Figure 1. Role of the gut–liver axis in progressive nonalcoholic fatty liver disease (NAFLD) and probiotic-related beneficial mechanisms. We summarized the main abnormalities involved in dysbiotic NAFLD and the impact of probiotic treatment on the gut–liver axis. (A) Obesity, diet and physical inactivity favor hepatic steatosis, disruption of the intestinal barrier and alter microflora taxonomic composition (dysbiosis). This condition may promote gut hypermeability through loosening tight junction proteins (ZO-1 and claudins), thinning mucus layer (Muc2), reducing antimicrobial peptides and IgA secretion. The leaky gut stimulates a pro-inflammatory local milieu, recruiting macrophages, dendritic cells (DCs), T CD4+ and T CD8+ as well as promoting phenotype switch of B cells into plasma cells. This pathologic microenvironment facilitates the systemic translocation of pathogenic bacteria and gut-derived pathogen-associated molecular patterns (PAMPs)/damage-associated molecular patterns (DAMPs; such as lipopolysaccharides (LPS) and peptidoglycans). Upon arrival to the liver via portal vein, PAMPs/DAMPs and high levels of free fatty acids (FFAs) activate inflammatory response in hepatocytes, Kupffer cells and hepatic stellate cells (HSCs) through Toll-like receptors (TLRs) cascade, which enhances the release of cytokines and chemokines (such as TNFα, IL1, IL6, IL8 and IFN-γ) and worsens liver damage. (B) Probiotics may restore intestinal barrier integrity, positively acting on ZO-1 expression, mucus thickness and commensal bacteria proportion (eubiosis). Moreover, they participate to the shutdown of bowel inflammation, enrolling T regulatory cells, DCs and macrophages to secrete anti-inflammatory cytokines (TGF-β and IL10). In the liver, the reduction of endotoxemia halts hepatic damage, as shown by lower aminotransferases (ALT and AST) and contributes to the recovery of the hepatic functions, affecting the lipid composition of fatty-laden hepatocytes, favoring endotoxins clearance, as well as negatively impacting on inflammatory and fibrogenic processes (i.e., lower iNOS, MMP and NF-kB).

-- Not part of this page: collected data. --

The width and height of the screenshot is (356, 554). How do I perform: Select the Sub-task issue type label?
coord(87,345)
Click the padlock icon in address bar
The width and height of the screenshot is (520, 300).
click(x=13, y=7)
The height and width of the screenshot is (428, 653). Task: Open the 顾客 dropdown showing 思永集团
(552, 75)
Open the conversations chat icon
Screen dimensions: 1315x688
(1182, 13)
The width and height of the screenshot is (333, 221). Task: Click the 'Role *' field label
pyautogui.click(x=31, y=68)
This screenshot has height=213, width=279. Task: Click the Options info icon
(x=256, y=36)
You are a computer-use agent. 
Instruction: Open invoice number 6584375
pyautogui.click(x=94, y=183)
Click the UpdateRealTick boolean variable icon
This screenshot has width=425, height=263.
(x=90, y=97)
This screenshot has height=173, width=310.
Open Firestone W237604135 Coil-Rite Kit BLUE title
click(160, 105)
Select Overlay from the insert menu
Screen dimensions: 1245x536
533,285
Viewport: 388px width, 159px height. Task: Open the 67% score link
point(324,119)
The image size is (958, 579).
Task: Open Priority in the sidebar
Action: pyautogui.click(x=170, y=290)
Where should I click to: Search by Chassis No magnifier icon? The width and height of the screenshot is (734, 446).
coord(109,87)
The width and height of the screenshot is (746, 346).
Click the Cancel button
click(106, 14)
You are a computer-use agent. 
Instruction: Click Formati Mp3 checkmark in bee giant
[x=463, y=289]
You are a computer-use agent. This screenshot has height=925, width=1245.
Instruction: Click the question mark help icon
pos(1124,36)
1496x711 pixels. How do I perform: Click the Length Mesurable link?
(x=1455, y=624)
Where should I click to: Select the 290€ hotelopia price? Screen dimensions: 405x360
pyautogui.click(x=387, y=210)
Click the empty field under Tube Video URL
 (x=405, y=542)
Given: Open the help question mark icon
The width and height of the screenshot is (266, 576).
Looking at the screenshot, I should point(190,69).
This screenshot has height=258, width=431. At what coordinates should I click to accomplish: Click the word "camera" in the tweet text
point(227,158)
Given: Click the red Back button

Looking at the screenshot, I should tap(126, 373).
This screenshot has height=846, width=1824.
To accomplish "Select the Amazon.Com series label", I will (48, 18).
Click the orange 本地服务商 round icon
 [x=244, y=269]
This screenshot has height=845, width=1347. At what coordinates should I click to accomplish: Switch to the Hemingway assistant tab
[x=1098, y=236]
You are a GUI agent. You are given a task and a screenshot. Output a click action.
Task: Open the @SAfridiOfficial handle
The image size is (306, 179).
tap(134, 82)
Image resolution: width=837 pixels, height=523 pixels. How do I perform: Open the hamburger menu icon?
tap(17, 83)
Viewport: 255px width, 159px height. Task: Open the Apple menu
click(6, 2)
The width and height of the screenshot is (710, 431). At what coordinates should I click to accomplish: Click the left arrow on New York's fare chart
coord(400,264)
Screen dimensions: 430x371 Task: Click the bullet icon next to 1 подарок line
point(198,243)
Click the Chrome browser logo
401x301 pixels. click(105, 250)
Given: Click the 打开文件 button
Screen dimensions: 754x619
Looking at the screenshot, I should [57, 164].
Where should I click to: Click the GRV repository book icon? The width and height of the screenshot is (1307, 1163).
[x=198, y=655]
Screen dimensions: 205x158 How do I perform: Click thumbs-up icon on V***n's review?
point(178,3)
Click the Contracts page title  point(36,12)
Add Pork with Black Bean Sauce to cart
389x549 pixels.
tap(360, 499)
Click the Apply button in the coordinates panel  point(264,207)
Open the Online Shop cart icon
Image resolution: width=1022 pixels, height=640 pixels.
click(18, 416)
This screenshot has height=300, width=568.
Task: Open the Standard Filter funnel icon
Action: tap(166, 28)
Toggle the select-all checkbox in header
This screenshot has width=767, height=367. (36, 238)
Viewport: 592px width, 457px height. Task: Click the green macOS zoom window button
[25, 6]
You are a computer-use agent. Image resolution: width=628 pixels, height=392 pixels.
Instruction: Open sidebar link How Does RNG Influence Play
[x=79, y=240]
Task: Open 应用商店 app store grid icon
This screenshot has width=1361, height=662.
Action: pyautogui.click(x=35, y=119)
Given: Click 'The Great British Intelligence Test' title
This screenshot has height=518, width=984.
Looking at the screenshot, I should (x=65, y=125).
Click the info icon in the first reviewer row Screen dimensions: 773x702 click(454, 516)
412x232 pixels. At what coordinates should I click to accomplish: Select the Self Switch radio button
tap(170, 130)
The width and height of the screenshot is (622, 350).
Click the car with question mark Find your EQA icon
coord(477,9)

4. Probiotics: Cunning Double-Crossers Against Their Household

Current interventions for the management of NAFLD focused on dietary and lifestyle modifications, although the discouraging results due to the poor compliance of patients. In addition, hypolipidemic drugs, anti-TNFα, antioxidants and diabetes medications have been proposed for NAFLD/NASH, even though no pharmacological therapies or surgical procedures have been approved for the treatment of NAFLD. In the last decade, intensive efforts have been directed to develop new strategies targeting the gut–liver axis as it appears as an attractive converging point for the prevention of NAFLD onset and/or progression. Several approaches to modulate dysbiosis include 1) untargeted methods (diet, probiotics, prebiotics, antibiotics and fecal microbiota transplant (FMT)) or 2) microbiota-targeted therapy (MTT) which selectively target microbial and host metabolites [109][54].
The mechanisms by which unbalancing in gut microbiota participate to liver pathology remains still uncertain; however promising results on modulation of intestinal flora have been reported in several preclinical and human studies. Increasing efforts have been addressed to exploit the ability of probiotics to reverse gut dysbiosis and only recently they have been proposed as treatment of NAFLD.
Probiotics are defined as a “live microorganism that—when administered in adequate amounts—confer a health benefit on the host” by the World Health Organization/Food and Agriculture Organization (WHO/FAO). The criteria for the selection of probiotic strains are represented by the safety (i.e., absence of genes responsible for antibiotic resistance), functionality (i.e., resistance of lower pH in the stomach) and technological usability (i.e., high survival rate in finished products) [110][55]. Among them, commercialized Streptococcus/Lactobacillus/Bifidobacteria promote anti-inflammatory environment and help intestinal epithelium growth and survival as well as they may counteract the pathogenic bacteria by modulating immune system and host defense [111][56].
The present chapter would deeply highlight the most recent findings on health benefits gained with probiotic administration in the experimental models of NAFLD and in the clinical practice.
The probiotics benefits on the gut–liver axis in NAFLD/NASH are summarized in Figure 1B.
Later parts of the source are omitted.